We also examined genes with network proximity to one disorder only (Methods). We found that genes proximal only to CHD risk genes were significantly enriched for dDNVs in CHD patients without symptoms of neurodevelopmental disorders (p = 1×10−4, Fig. S2BC, Table S2), and they were not enriched for ASD dDNVs (p = 0.62). Reciprocally, genes proximal only to ASD risk genes were significantly enriched for dDNVs found in ASD patients (p = 0.04, Fig. S2DE, Table S1), and they were not enriched for CHD dDNVs (p = 0.10).

Network links between ASD rare and common variation.

We next assessed the intersection between the top 65 ASD associated genes, based on de novo and rare inherited variants (Sanders et al. 2015), and genes implicated by proximity to common single nucleotide polymorphisms (SNPs) identified in the most recent ASD genome-wide association study (GWAS) (Grove et al. 2019). The size of the network intersection between these genes identified by rare or common variants was significantly and substantially larger than expected by chance (p = 7×10−34 with > 2-fold effect, Fig. 3C), suggesting that these two types of variation impact a common molecular network.

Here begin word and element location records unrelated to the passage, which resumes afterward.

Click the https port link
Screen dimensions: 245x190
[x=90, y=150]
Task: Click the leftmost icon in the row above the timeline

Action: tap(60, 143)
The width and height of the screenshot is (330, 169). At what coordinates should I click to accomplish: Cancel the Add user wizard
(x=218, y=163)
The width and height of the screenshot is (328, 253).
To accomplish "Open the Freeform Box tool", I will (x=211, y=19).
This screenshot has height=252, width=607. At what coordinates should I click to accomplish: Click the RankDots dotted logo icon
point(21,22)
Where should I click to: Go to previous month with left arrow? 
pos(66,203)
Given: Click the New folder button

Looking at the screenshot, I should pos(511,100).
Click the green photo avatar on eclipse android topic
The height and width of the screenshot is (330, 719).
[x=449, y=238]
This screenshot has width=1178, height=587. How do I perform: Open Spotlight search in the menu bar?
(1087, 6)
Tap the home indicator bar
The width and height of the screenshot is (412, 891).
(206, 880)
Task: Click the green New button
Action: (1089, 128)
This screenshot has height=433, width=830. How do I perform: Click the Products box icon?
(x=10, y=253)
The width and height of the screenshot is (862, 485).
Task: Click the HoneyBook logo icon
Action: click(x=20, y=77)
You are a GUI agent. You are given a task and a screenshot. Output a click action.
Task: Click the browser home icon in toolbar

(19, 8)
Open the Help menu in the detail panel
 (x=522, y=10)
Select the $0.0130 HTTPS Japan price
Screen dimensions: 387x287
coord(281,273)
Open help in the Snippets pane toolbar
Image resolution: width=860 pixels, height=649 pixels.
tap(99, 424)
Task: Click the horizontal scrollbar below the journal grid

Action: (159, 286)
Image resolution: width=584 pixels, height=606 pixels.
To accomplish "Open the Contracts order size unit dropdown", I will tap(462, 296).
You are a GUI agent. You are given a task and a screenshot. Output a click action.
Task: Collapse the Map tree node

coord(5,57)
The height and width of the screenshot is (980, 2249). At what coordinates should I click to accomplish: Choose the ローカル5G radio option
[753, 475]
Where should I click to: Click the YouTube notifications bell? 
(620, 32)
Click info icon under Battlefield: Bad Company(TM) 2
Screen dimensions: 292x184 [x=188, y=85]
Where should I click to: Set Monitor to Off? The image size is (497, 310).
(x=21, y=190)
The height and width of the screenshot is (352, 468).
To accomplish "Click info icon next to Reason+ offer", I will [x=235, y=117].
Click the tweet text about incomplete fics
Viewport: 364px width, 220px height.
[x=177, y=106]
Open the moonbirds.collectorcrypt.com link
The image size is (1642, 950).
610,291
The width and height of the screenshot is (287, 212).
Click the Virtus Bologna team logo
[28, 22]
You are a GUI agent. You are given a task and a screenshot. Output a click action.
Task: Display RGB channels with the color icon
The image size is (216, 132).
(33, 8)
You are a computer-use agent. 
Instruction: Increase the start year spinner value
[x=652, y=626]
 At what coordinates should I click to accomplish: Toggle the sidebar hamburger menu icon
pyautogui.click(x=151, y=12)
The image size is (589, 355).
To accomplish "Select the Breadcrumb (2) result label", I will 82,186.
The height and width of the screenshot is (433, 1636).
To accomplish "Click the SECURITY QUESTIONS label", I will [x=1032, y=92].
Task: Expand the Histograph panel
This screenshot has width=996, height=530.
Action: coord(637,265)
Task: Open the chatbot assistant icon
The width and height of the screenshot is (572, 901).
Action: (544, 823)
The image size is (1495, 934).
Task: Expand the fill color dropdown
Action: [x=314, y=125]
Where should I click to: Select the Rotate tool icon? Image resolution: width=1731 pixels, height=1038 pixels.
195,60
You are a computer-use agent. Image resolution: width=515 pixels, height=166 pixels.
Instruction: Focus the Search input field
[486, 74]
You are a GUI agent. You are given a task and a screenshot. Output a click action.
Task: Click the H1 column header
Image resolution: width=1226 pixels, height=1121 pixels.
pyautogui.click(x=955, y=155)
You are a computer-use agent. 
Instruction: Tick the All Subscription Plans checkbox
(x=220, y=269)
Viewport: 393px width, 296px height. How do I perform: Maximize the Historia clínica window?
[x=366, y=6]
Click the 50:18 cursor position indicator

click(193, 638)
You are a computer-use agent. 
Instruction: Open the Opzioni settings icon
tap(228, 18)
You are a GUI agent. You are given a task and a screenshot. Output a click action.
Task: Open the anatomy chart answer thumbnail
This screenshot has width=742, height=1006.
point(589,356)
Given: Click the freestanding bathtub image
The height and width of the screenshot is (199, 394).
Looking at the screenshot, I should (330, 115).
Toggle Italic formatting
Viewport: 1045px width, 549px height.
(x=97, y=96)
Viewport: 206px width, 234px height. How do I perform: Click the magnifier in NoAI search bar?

This finding extends a previous report that identified both rare and common variants in modules of genes co-expressed in the human brain (Ben-David and Shifman 2012). While a large GWAS for CHD does not currently exist, in the future it will be interesting to see if the same finding holds between CHD rare and common variation. Regardless, we saw a weaker, but significant, network intersection between the ASD genes identified by common variation and the CHD risk genes (p = 2×10−24), suggesting that common variant risk may also overlap across ASD and CHD.

To examine the specificity of our findings, we selected atherosclerosis as a negative control (Piñero et al. 2017), which has a similar number of risk genes as ASD and CHD and significant localization in PCNet (Fig. S3AD), but is not co-morbid with either ASD or CHD. We observed no significant network overlap of ASD or CHD variants with common variants for this condition (Fig. 3C, Methods), suggesting the observed overlaps do in fact reflect shared biology between common and rare variation.

Shared ASD-CHD risk genes replicate in an independent cohort.

To validate the 844 genes of the ASD-CHD gene network, we asked whether they had damaging variants in an independent cohort of 2,628 individuals having both ‘Abnormality of the nervous system’ and ‘Abnormality of the cardiovascular system’ extracted from 29,069 individuals in the DECIPHER database (Firth et al. 2009) (Methods, Tables S5, S6). For this validation cohort, we indeed observed an over-representation of likely damaging variants within the 844 genes (Fig. 3D, S4, empirical p = 5×10−22). This effect was maintained when excluding the established ASD and CHD risk genes (Fig. 3D, S4, empirical p = 5×10−14, Methods). Some of these genes contained variants observed in large numbers of DECIPHER probands. For example, KANSL1, ANKRD11, CREBBP, and KAT6A each harbored damaging variants from ten or more dual-phenotype individuals (Fig. 3E). Altogether, we identified 101 genes in the ASD-CHD high confidence network with at least one damaging variant observed in a dual-phenotype DECIPHER or PCGC/PHN proband, and which were not seed genes for both disorders. Of these, 98 genes had not been previously identified in one or both disorders (Table S4).

Prioritized ASD-CHD genes reveal atypical brain and heart development in Xenopus tropicalis.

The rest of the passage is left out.